* TO DO
Take the line containing "Given: Open the" and every line after it to the end of the records, and copy them exactly, excluding pictures.

* TASK DATA
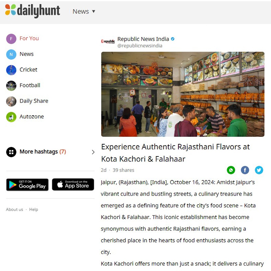Image resolution: width=271 pixels, height=271 pixels.
Task: Get the app on Google Play
Action: 27,185
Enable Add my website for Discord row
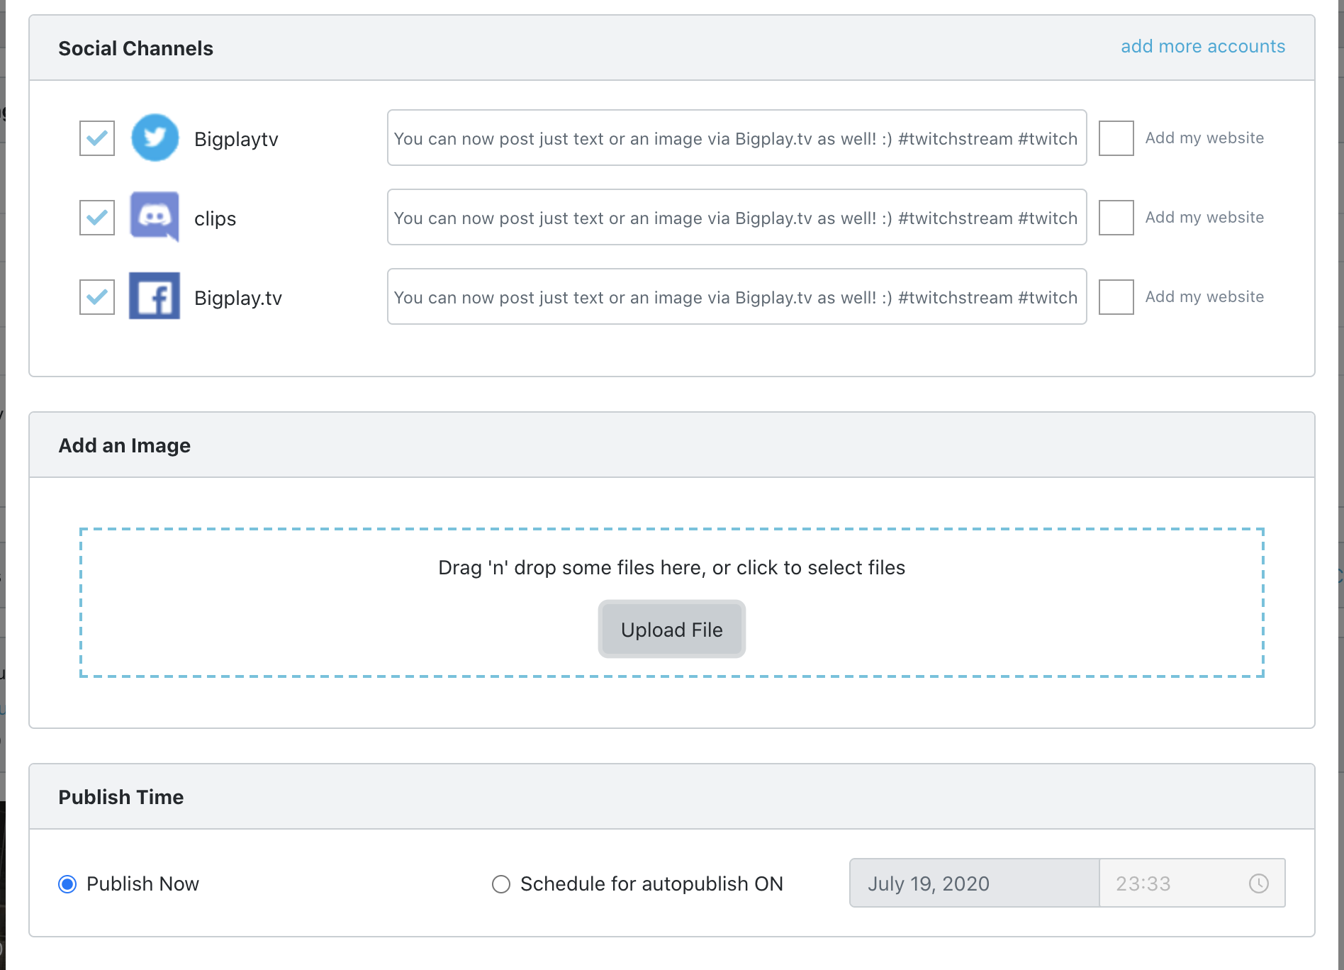Image resolution: width=1344 pixels, height=970 pixels. pyautogui.click(x=1116, y=217)
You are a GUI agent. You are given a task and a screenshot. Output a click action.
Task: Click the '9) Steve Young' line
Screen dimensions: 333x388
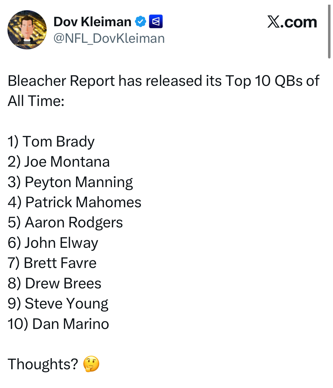58,304

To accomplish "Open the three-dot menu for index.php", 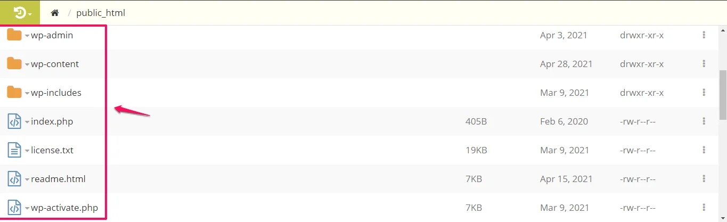I will click(704, 121).
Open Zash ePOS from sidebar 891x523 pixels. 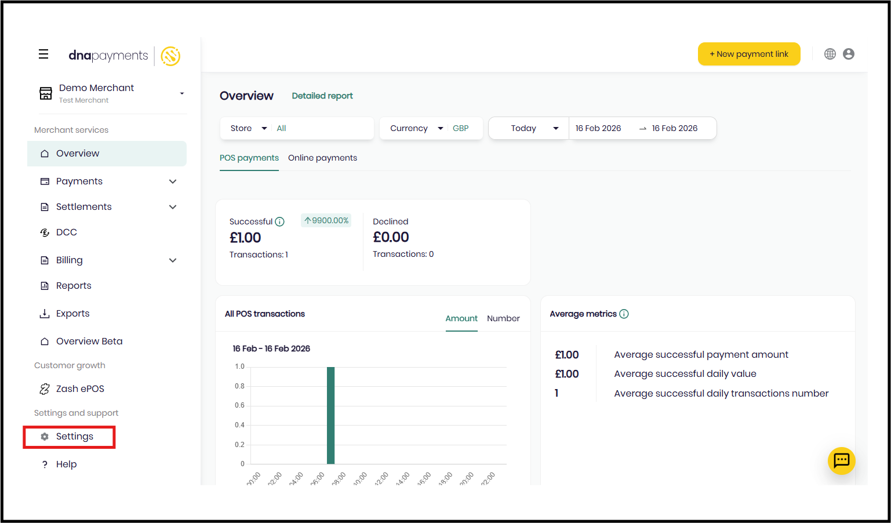(x=80, y=388)
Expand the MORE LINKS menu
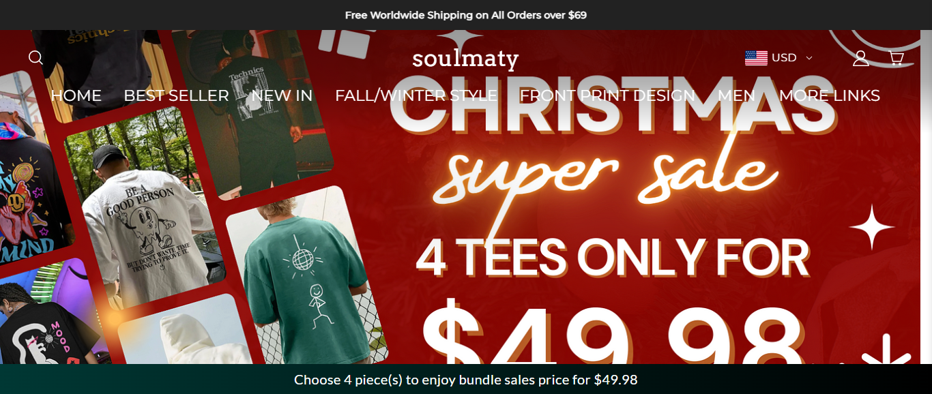The width and height of the screenshot is (932, 394). tap(830, 95)
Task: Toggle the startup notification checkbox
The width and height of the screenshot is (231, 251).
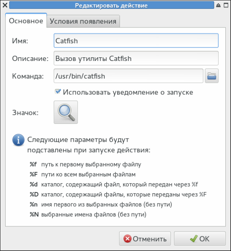Action: [57, 92]
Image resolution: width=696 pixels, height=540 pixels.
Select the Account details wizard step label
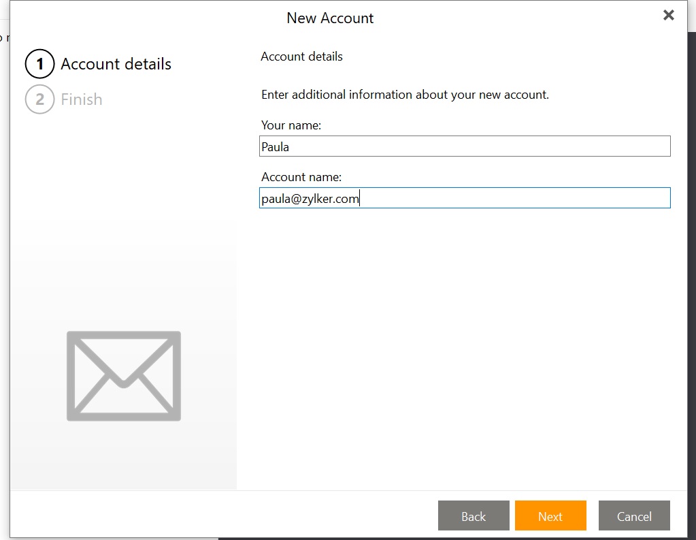tap(116, 64)
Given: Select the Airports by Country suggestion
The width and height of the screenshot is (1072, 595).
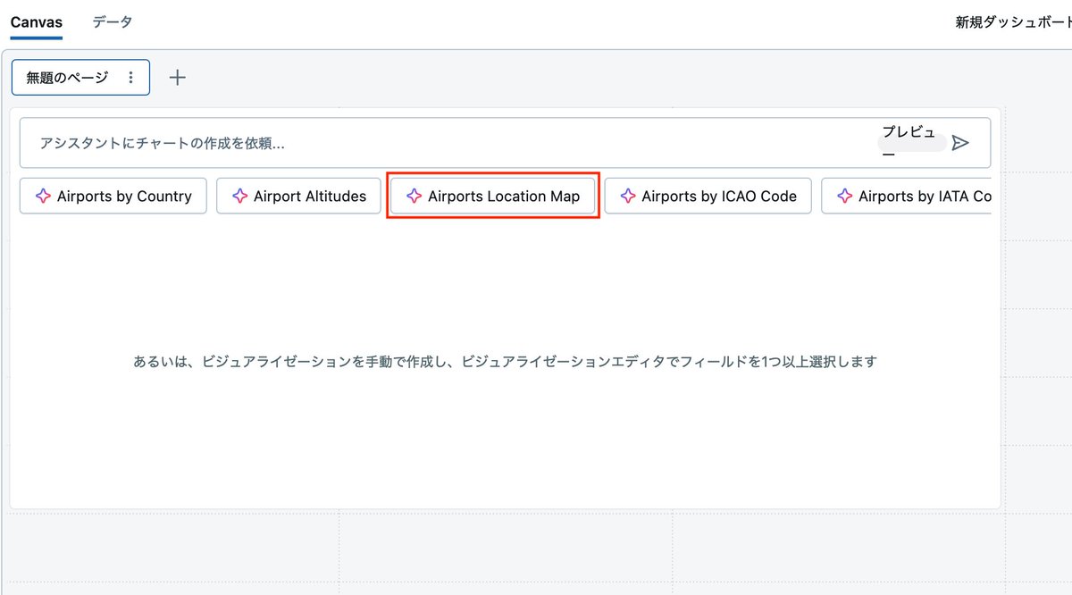Looking at the screenshot, I should point(113,196).
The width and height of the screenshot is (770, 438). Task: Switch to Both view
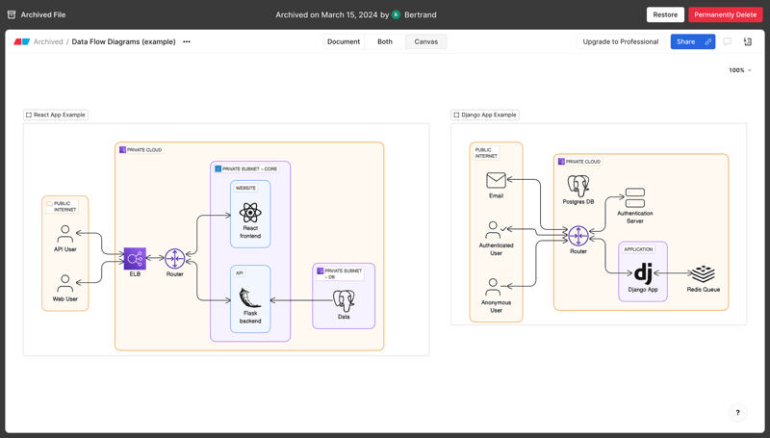[x=385, y=42]
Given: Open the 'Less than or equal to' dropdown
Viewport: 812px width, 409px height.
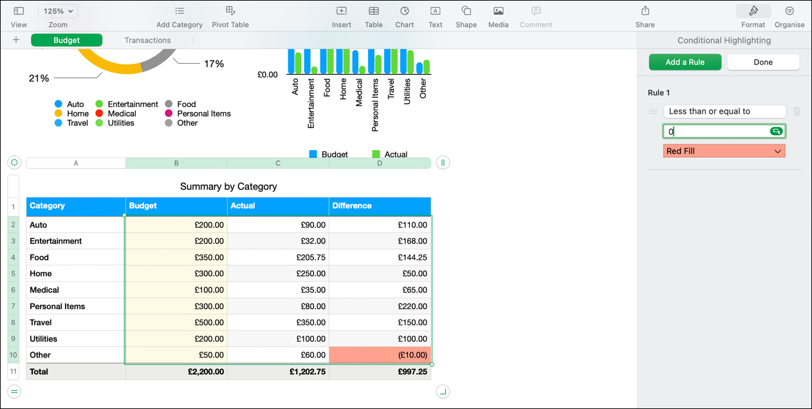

* OUTPUT
Given: Open the 'Less than or equal to' dropdown
Viewport: 812px width, 409px height.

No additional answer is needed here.